Following the Track of the Lamb (All Saints Day, Nov. 01)

The entrance antiphon of the Solemnity of All Saints invites us to rejoice in the Lord, as we celebrate the feast day in honor of all the Saints. Maybe we have to ask: Is our joy today of any profit to the saints in heaven? Do the saints actually need our honour? Well, we may answer “Yes”. But then, our aim of gathering to celebrate today should be far from just gathering to honor the saints. In fact, whatever we say or do (in the name of honoring them) is not going to add anything to or remove anything from what they have already become.

When you sincerely say that you honor someone (maybe, a king), it is highly probable that what you mean is that you respect and admire the person. Somebody was saying that he honors priests; and I suggested that he should make effort to become one; and he said, “God forbid!” Well, if the person does not desire to become that which he admires, what is the point of that admiration? We can’t sincerely honor or admire somebody without longing to be like him or her.

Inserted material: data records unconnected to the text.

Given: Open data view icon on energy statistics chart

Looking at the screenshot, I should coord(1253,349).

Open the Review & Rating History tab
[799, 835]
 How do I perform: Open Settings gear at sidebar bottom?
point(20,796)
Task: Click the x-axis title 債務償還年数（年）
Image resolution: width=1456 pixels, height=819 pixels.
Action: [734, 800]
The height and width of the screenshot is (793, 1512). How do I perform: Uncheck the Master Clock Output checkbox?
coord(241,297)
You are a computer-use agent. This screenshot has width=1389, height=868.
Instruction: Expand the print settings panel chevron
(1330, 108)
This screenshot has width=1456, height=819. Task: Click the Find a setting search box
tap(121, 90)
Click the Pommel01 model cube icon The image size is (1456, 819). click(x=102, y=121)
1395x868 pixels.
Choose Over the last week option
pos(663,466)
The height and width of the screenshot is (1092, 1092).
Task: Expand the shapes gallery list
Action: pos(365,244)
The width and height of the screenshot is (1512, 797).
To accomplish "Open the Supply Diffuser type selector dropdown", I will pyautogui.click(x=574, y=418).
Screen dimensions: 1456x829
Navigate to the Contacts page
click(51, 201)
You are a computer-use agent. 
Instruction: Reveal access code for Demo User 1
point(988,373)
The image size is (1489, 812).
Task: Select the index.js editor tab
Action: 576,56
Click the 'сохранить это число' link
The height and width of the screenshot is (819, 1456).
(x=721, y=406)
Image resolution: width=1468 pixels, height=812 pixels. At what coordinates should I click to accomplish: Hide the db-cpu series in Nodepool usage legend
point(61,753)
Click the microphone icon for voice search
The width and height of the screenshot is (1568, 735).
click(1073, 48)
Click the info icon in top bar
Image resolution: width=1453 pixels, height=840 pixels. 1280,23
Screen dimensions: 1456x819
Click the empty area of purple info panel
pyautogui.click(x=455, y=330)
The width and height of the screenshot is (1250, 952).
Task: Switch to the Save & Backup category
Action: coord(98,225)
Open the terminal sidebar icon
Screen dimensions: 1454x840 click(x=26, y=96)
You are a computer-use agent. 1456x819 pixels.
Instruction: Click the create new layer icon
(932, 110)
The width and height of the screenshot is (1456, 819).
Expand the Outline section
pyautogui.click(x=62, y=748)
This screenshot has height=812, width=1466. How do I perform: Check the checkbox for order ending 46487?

Today, we specially honor the saints. But who are the saints? The first reading from the Book of Revelation (7:2-4.9-14) gives us a faint idea of who the saints are and what they have done to merit the honor that we give them. In that reading, it is recorded that “before the throne and before the Victorious Lamb stood a great multitude which no one could number from every tribe and tongue and people and nation, clothed in white garments, with palm branches in their hands, and singing before the Lamb”. When St John, the visioner, inquired to know who those people are, he was told that “These are they who have come out of the great tribulation; they have washed their clothes and made them white in the blood of the Lamb”. The point of emphasis is: that the WHITE GARMENTS in which they are clothed were washed in the BLOOD OF THE LAMB. It is not enough that we admire the multitude of saints in heaven; it is not enough that we admire their white garments? Do we also admire the BLOOD in which those garments were washed? Do we also admire the track which they followed in order to become what they are today? They went through great tribulation, to the point of washing their garments clean in the blood of the Lamb. In other words, they shared in the suffering of the Lamb who was slain.

We may further ask: How were they able to endure such tribulations till the end? St Paul tells us in Colossians 3:2 that they set their minds on the things in heaven, not on earth; they concentrated on the joy that awaits them, not on the pains that they were going through; they set their eyes on their future and lasting glory, not on their present and momentary defeats. They were a people who the Psalmist, in today’s Psalm (24:4), describes as “those whose souls were set not on vain things”. As St John aptly puts it in the second reading (1 John 3:1-3), it never appeared to them (the saints) what they shall be (in future) when they were suffering on earth; but they were confident that when God appears, they shall be like Him. And today, they are like God, sharing in His holiness. 

Even while on earth as they suffered, they were already blessed. They were blessed not because they were having millions of money while on earth; not because all of their desires were fulfilled, not because they received breakthroughs at adoration and praying grounds, and so on. Their earthly blessedness was never because of any of the above; neither can we say that it was shown through any of the above. They were blessed because they believed very strongly that “their reward will be great in heaven”. And that is the reward they are currently enjoying.

If we continue to set our eyes on the things of earth, thinking that the blessings of God will come to us as long as we continue to sing His praises, attend church and offer thousands of prayers to Him without making efforts to endure certain pains and inconveniences in life, we are just making a joke of ourselves. We admire the saints. Good and fine! We honor them. Wonderful! We aspire to be like them. That’s a very noble idea! But are we ready to go through the track they went through? There is only one track, and there is no other. The track of blood, the track of the Lamb, the track of the Cross!